Can I confess something? I was wrong about homeschooling. I don't mean that I am going to stop or that I think its bad. I just feel guilty of a bad attitude about it. Just like so many parenting choices (natural birth, traditional vaccination, no spanking, giving an allowance) I think I've been too polar built myself a temple of superiority. Homeschooling works for us, its what we're doing right now. Sometimes I feel overwhelmed by it and sometimes I feel super empowered and like I have the world by a string. But truth...its still just real life and real parenthood and real school.
The trick is, I think I was wrong about the way I talked to my kids about school at first. I started out really us/them and very self justifying. I was excited and wanted homeschool to be amaaaaazing, and wanted so badly to be right (as we all do) and I was scared by my children and everyone else around me questioning my choices and demanding justification for schooling in some alternative way. I think the truth is, I have no perfect answers. I don't KNOW that this is the best thing ever, sometimes I do feel like my kids won't listen to me, sometimes I feel like its all too much to handle. I'm not homeschooling because its perfect or even because it is objectively the best choice ever. (Who can know that?!?) I'm homeschooling because, at the moment it seems like the best thing for us to be trying and because there are lots of wins for our lifestyle and family philosophy. I need to make no promises for the future and I need to tell myself, other people and my children that there are lovely, lovely people who come out of all the methods of schooling that exist.
When Ru got old enough to realize that all his little friends were starting to enroll in school he started asking me questions: "When will I go to school Mom? When do I get to ride the bus? Why don't I know my new teacher's name? etc." Its scary to look your little kid in the eye, listen to a thing they want and consider to be normal and tell them you have planned to do something else.
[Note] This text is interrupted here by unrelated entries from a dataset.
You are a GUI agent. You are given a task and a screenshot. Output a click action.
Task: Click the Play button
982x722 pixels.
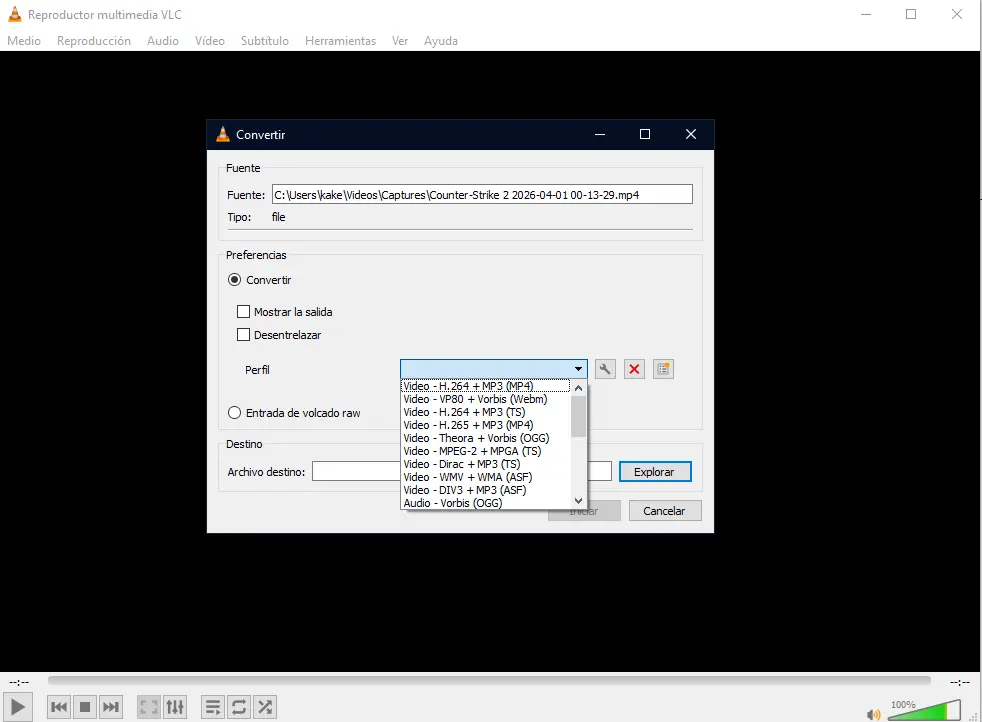(17, 706)
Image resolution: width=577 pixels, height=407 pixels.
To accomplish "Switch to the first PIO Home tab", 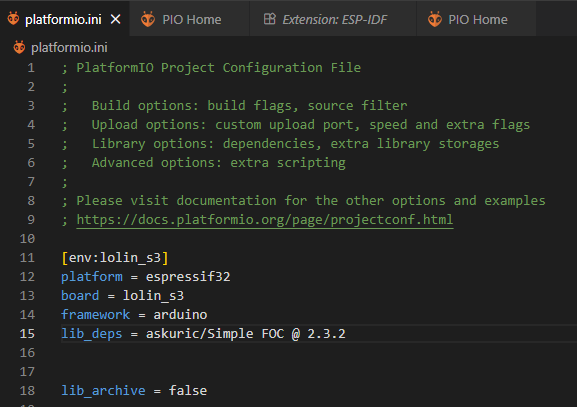I will [x=189, y=19].
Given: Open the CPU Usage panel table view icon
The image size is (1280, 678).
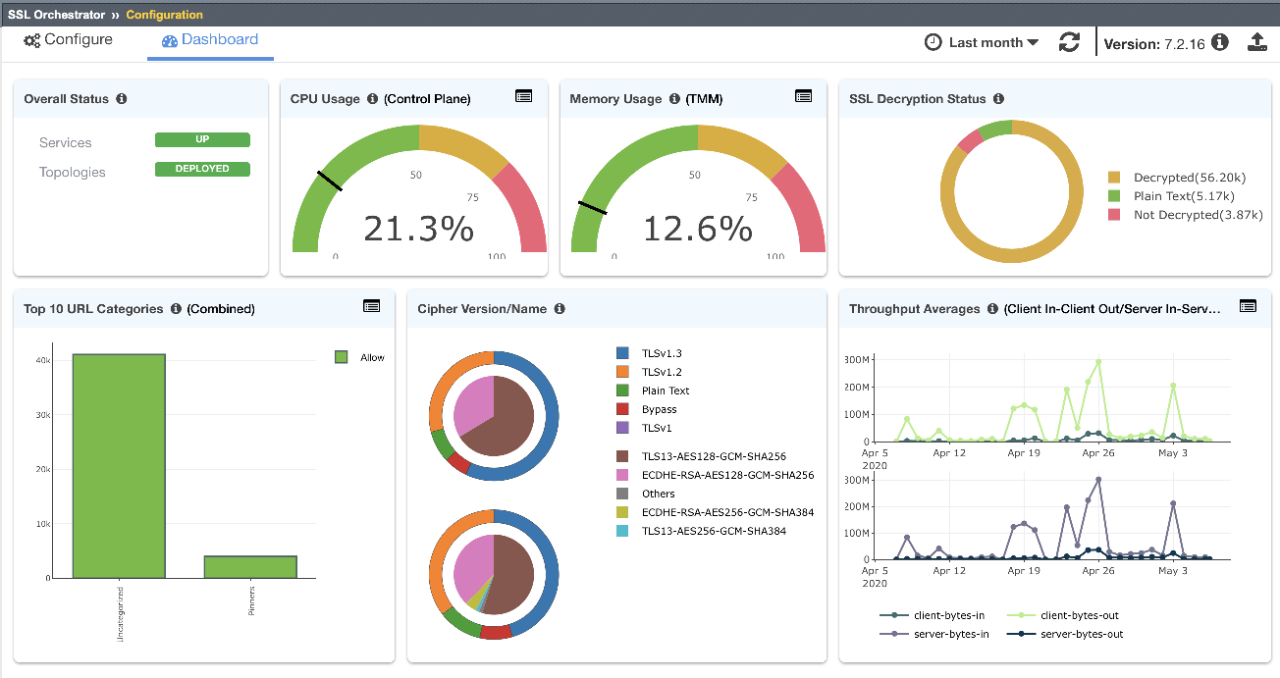Looking at the screenshot, I should [524, 96].
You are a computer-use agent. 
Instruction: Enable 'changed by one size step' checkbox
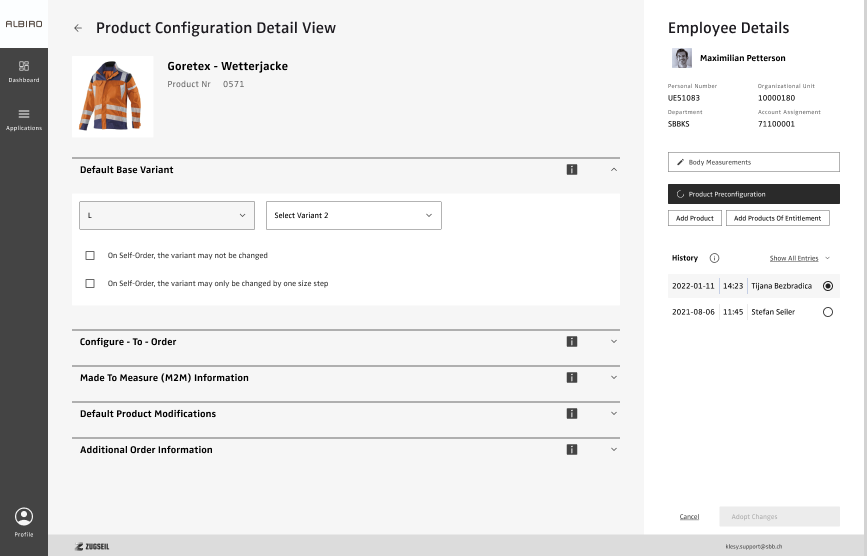[x=90, y=284]
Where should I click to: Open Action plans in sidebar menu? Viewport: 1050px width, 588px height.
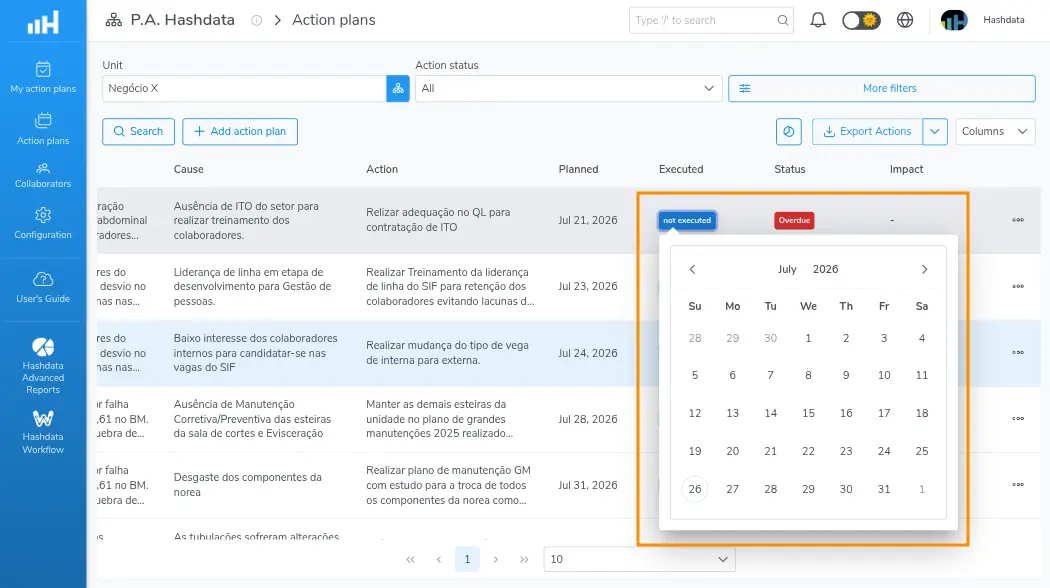pos(43,128)
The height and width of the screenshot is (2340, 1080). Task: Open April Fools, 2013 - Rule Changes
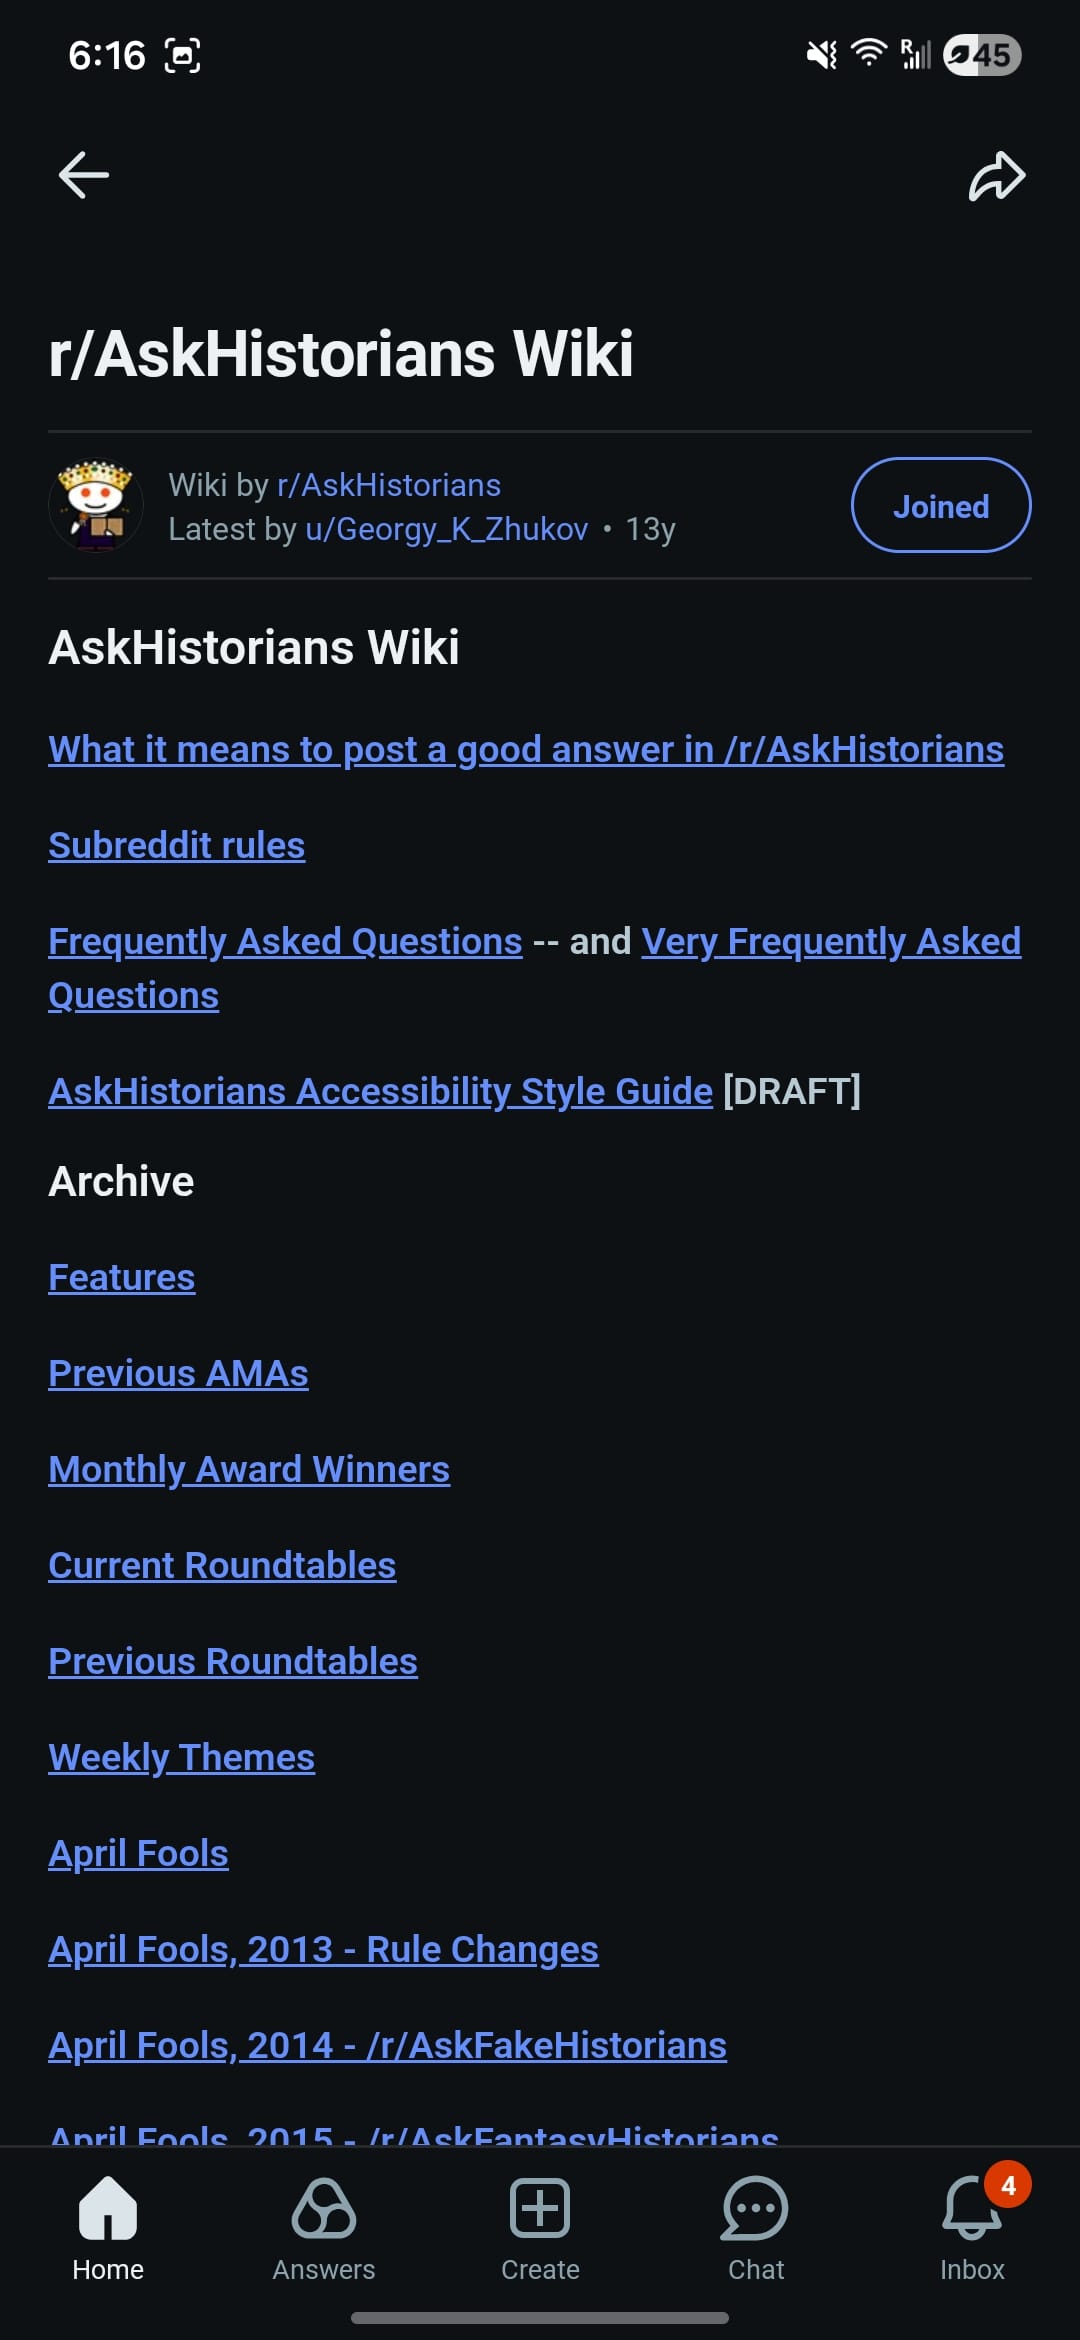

Its scary when its owning Barbies or having giant lush birthday parties or eating junk foods daily or going to Disney World and its scary when its school. I don't want him to miss out and I don't want him to be sad and I don't want to choose crazy, pale, vapid things for my kids. I'm doing the best I can. I'm choosing what I think will be good. I also know how it feels to have your judgement questioned or have your choices raise eyebrows and induce condescension. Its tempting to take this fear and the desire to be right and turn it into a campaign to prove your own choice making superiority. I did that. I told my kid that what we were doing was better than anyone, I told him that he was so lucky, I told him that school was horrible. I told him other people were ignorant or blind to the genius of our own path. I'm sorry now. I realize I totally annihilated that one.
This year has been full of big lessons about acceptance, learning that shame is poison, getting rid of labels and seeing humanity, searching for love and cultivating it blindly until it overwhelms me with relief, hearing what people mean to say instead of what they really said, learning to value in everything, and owning my own dark side. Homeschool superiority is part of that. I've changed my rhetoric and had long conversations with my kids about it. I tell them the thing I like and didn't like about homeschooling and public schooling, I've talked with them about how they'll become more and more involved in making their own educational choices as they get older. I've talked about how good schools make good neighborhoods and good cities and good citizens and so they always matter...even if that's not where we attend. I've talked about how its important not to be unkind to other people because they are different from us. I've talked to them and to A about putting them in school later at some point, partly so that they see the other side of the fence and have a more well-rounded understanding. I've talked about how you can choose something that is right and good and there can still be other rights and goods.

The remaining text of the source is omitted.